There was outrage. Public health officials were incensed. “The government knows it is not stopping drinking by putting poison in alcohol,” said New York City medical examiner Charles Norris in the closing days of 1926. “Yet it continues its poisoning processes, heedless of the fact that people determined to drink are daily absorbing that poison. Knowing this to be true, the United States government must be charged with the moral responsibility for the deaths that poisoned liquor causes, although it cannot be held legally responsible.”

But in 1927, even more poisons were brought into denaturing formulas, including kerosene, gasoline, benzene, iodine, mercury salts, ether, formaldehyde, and chloroform. Yum! I’ll take mine on the rocks! They also upped the percentage of methyl alcohol that was added: in some cases, denatured alcohol was now made up of 10 percent methanol.
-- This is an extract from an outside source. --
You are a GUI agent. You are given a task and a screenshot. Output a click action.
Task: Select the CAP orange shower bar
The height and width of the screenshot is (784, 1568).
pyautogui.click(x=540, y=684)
Later that year Seymour M. Lowman, Assistant Secretary of the Treasury in charge of Prohibition, bragged that boozers were “dying off fast from poison ‘hooch'” and that if the result was a sober America, “a good job will have been done.”

The government “spiking” of industrial alcohol ultimately led to the deaths of more than 10,000 people before the repeal of the 18th amendment. The New York death toll in 1926: around 400. The following year: approximately 700.

The government’s “special” (homicidal?) denaturing program ceased at the end of prohibition, but the stuff is still deliberately rendered toxic, and people still drank it after Prohibition ended. This happened in 1941:


Unbelievably, Sterno (“canned heat”) caused 31 deaths in Philadelphia in the Christmas of 1963. Such fatalities are now rare, except maybe in South Africa and Russia (during a really cold winter).


* * * * * * * *


What became of the rest of the Wood Dogs? Hard to say. Frank McClellan, one of the survivors, was arrested for stealing a purse the following year. Was there a booze crew to replace the Wood Dogs on the bank of Watershops Pond? There were undoubtedly other groups of men who drank in the woods in Springfield as the Depression went on, but it’s probably safe to assume that police checked that spot fairly regularly immediately after the fatal party. Still, a 1947 article notes that there were drunkenness arrests at the place every once in a while, but not lately. “Occasionally, some of them would build shelters with branches and old clothes, and even dug holes in the ground to protect them a bit from the elements. On rare occasions one of the inebriates would steal some minor item and get in trouble with the cops,” according to the article. But “the Wood Dogs who used to hang out there for many years have vanished. Probably most of them are dead, police said.”

Eventually, the woods were gone. Development “wiped out the wilderness tract where the locally famous Wood Dogs made their habitat,” according to a 1951 article. Drunks instead made the banks of the Connecticut River their official party place because it was “far removed from the prying eyes of suspicious cops.” For many years “it has been the gathering spot for certain lugs to foregather and sun themselves leisurely.”

Indeed, the term “Wood Dogs” was used by the Springfield Newspapers to generically describe alcoholic vagrants who used drink…well…in the woods in the 1940s and 1950s, and the nickname was even used as late as 1960 in an article on drunkenness arrests in Springfield.

Come to think of it, we used to drink in the woods. Were we the “Wood Dogs” of the late 1970s and early 1980s? After all, we used to drink some pretty rotgut stuff:



But we definitely didn’t even consider the alternative, which is why we’re still alive today!

Good thing for us Acres Wood Dogs that the government didn’t poison Southern Comfort or Kappy’s Gin. Then again, it did spray marijuana crops with paraquat. But that’s another story. (Cough!)